Yume entendit une porte grincer dans son dos. Curieux, le jeune homme tenta de tourner la tête, mais celle-ci refusait toujours de lui obéir. Il essaya également de déplacer son regard, mais la nouvelle personne qui faisait son entrée devait sans doute se trouver trop loin de son champ de vision pour être perceptible. Cependant, quand il vit l'ombre de la fenêtre s'obstruer légèrement par deux fois, le meilleur ami de Fileya comprit que non pas une, mais bien deux silhouettes s'avançaient dans sa direction.

Intérieurement, Yume se sentit bête d'avoir cru un seul instant à cette illusion stupide.

Face à lui s'accroupit un homme d'une musculature semblable à l'ancien Épéiste.

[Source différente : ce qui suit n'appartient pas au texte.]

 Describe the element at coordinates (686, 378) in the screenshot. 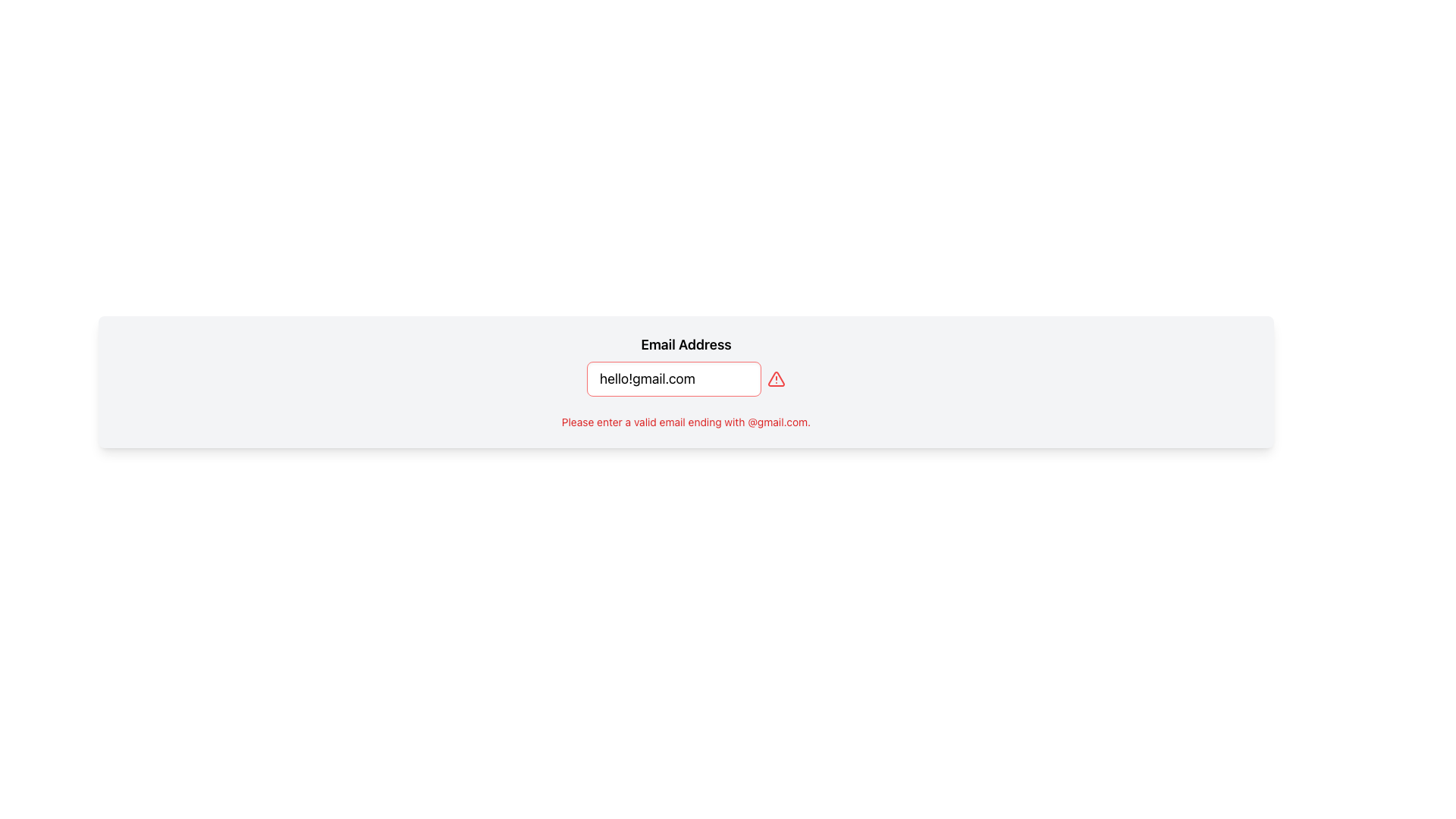

I see `the input field with alert icon that has a red triangle indicating an error, located below the 'Email Address' heading and above an error message` at that location.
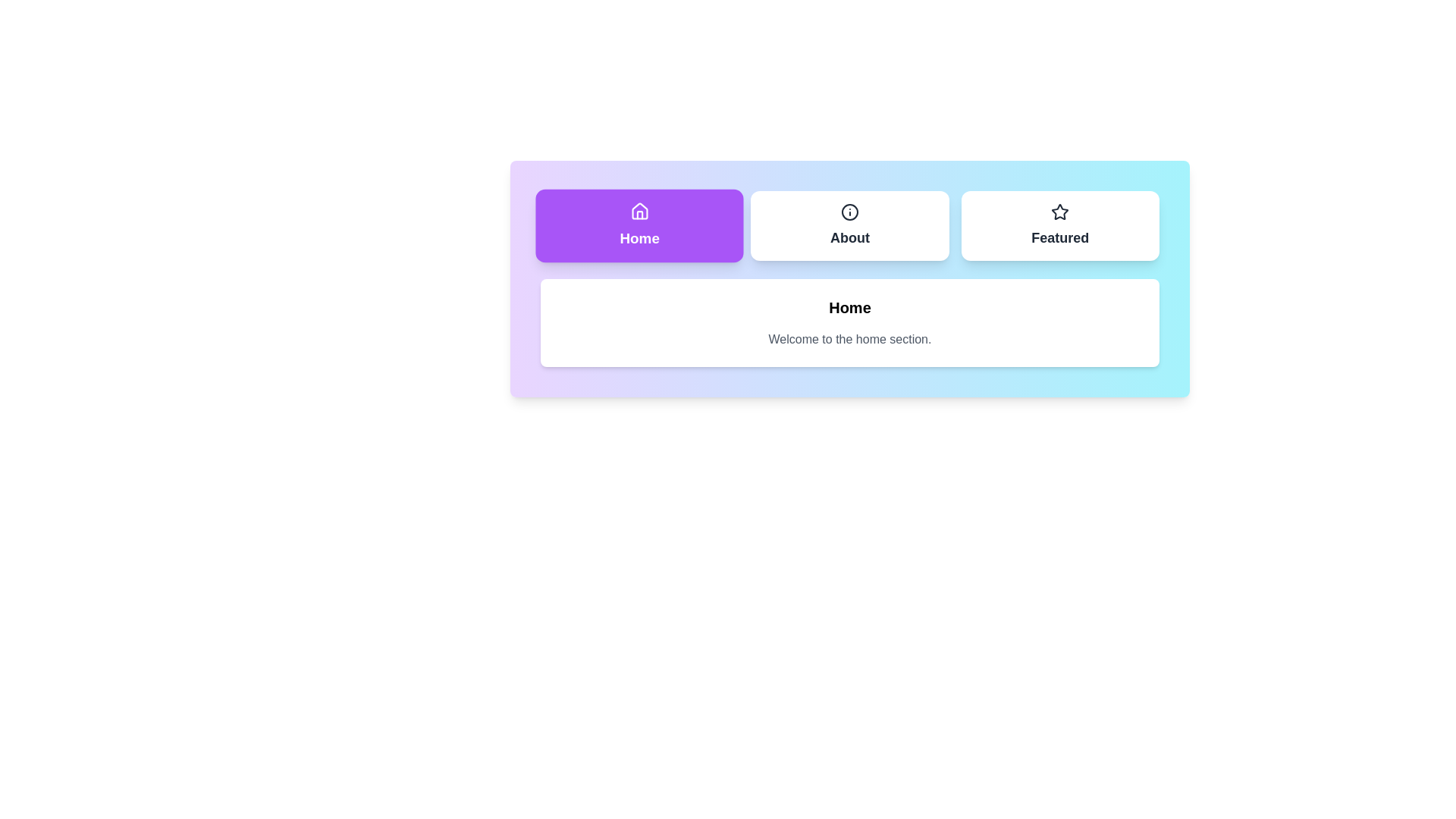 This screenshot has width=1456, height=819. Describe the element at coordinates (639, 225) in the screenshot. I see `the Home tab to observe the hover effect` at that location.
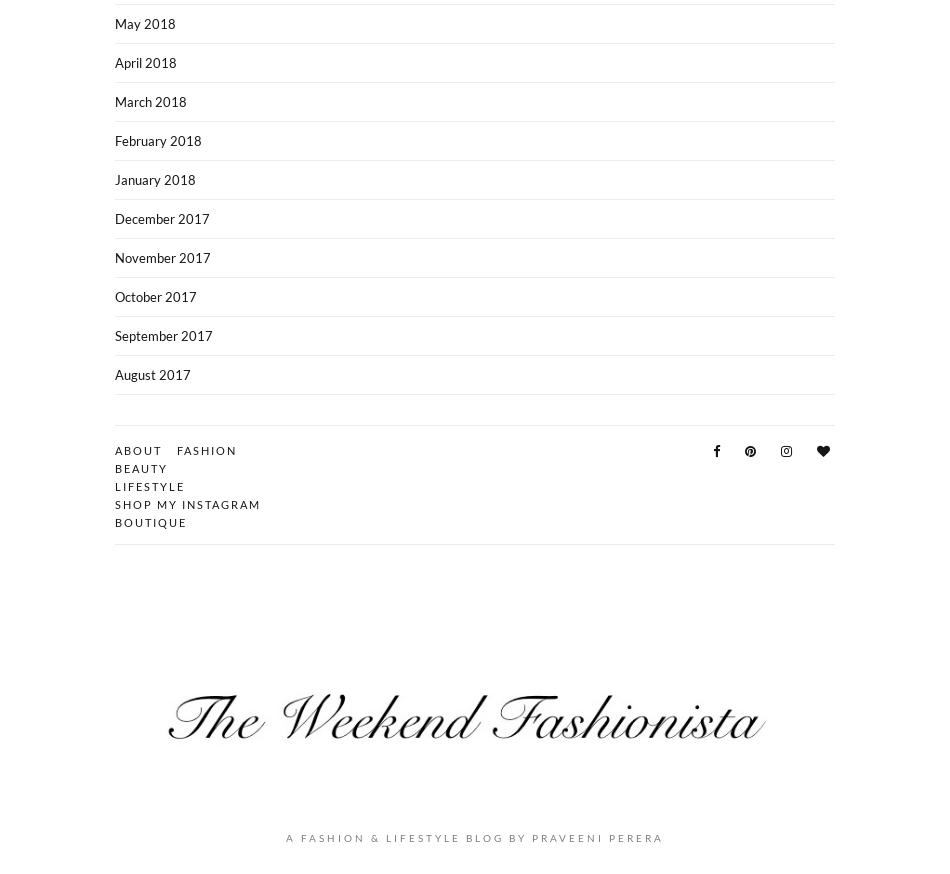 This screenshot has height=874, width=950. Describe the element at coordinates (285, 837) in the screenshot. I see `'A Fashion & Lifestyle Blog by Praveeni Perera'` at that location.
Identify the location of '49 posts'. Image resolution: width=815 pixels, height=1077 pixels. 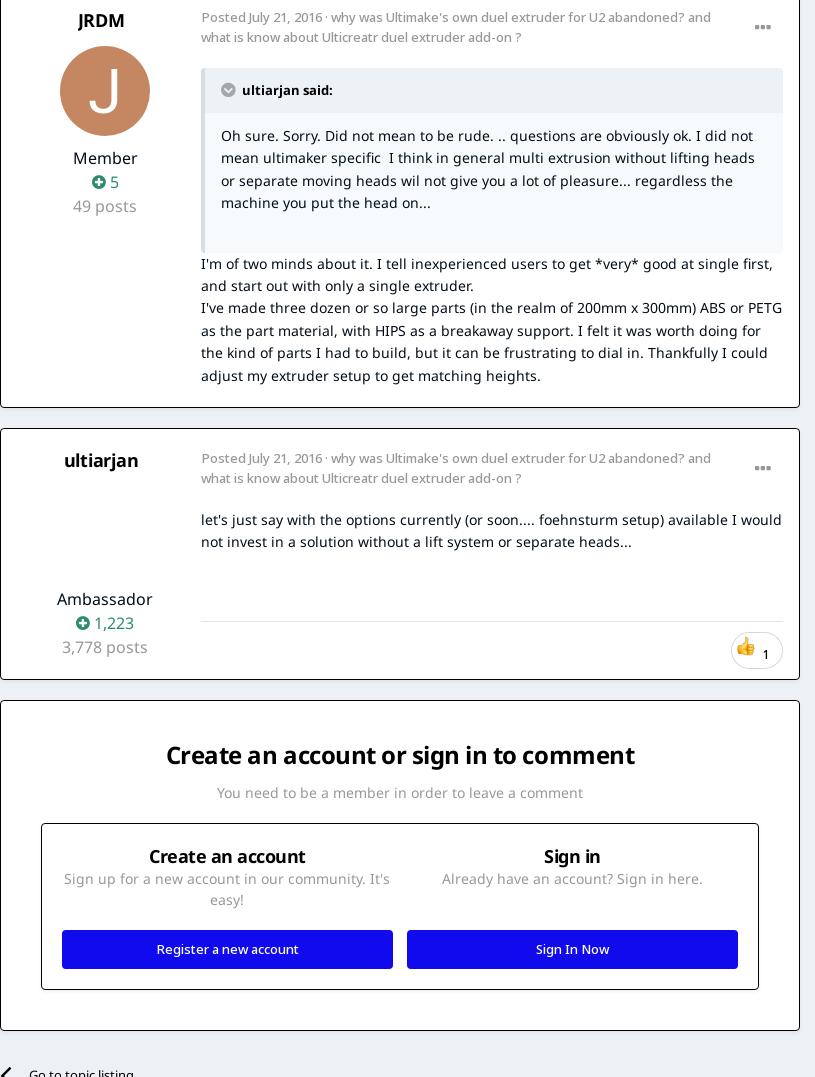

Il se laissa tomber devant Yume avec nonchalance, une jambe allongée sous la table et l'autre rabattue contre son torse, où il vint déposer un bras ballant. Ce qui frappa en premier Yume fut ses cheveux très courts, à peine perceptibles sur le haut de sa tête. Ils étaient si blonds qu'ils viraient presque sur du blanc. Exactement comme lui, ses pupilles étaient aussi éclatantes que la surface miroitante d'une lagune baignée par les rayons du soleil en azimut.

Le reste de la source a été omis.